■ What you need to do ■
Reproduce the records exactly, beginning with their first line and ending with the line that contains "Image resolution: width=191, height=2576.", and output nothing more.
Records for this task below:
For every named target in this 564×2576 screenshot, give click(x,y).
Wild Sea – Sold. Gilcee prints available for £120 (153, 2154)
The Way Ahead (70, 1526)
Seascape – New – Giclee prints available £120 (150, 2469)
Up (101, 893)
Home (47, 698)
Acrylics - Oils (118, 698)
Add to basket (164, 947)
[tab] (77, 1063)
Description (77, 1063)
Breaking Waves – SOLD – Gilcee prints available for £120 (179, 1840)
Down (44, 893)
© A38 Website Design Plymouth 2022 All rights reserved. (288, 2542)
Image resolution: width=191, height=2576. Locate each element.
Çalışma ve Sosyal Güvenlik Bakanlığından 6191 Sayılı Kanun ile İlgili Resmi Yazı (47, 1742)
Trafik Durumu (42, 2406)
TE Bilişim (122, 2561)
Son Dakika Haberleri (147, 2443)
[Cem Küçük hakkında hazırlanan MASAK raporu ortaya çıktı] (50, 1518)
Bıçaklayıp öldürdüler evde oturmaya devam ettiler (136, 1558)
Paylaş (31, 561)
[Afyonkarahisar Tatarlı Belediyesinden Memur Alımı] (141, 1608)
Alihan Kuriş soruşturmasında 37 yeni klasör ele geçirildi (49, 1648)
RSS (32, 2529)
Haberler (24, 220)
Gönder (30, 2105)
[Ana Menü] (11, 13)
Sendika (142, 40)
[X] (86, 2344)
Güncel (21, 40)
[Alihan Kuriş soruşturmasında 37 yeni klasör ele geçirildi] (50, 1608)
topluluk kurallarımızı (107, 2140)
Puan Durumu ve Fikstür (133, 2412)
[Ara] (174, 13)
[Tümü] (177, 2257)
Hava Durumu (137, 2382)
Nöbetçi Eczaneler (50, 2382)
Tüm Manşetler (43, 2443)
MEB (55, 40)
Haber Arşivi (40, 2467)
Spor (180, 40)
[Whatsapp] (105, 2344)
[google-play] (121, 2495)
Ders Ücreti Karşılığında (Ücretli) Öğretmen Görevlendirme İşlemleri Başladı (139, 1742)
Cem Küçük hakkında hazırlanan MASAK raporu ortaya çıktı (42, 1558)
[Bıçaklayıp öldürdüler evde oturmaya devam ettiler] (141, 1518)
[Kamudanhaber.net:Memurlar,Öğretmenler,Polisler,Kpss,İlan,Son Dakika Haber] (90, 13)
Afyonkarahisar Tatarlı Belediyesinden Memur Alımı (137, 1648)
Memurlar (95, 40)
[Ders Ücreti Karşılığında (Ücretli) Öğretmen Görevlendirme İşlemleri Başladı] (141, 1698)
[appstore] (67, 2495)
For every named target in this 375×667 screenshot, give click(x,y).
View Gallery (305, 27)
End of Records for this task.
■ Response to the exercise ■
For every named target in this 564×2576 screenshot, give click(x,y).
Wild Sea – Sold. Gilcee prints available for £120 (153, 2154)
The Way Ahead (70, 1526)
Seascape – New – Giclee prints available £120 (150, 2469)
Up (101, 893)
Home (47, 698)
Acrylics - Oils (118, 698)
Add to basket (164, 947)
[tab] (77, 1063)
Description (77, 1063)
Breaking Waves – SOLD – Gilcee prints available for £120 (179, 1840)
Down (44, 893)
© A38 Website Design Plymouth 2022 All rights reserved. (288, 2542)
Image resolution: width=191, height=2576. Locate each element.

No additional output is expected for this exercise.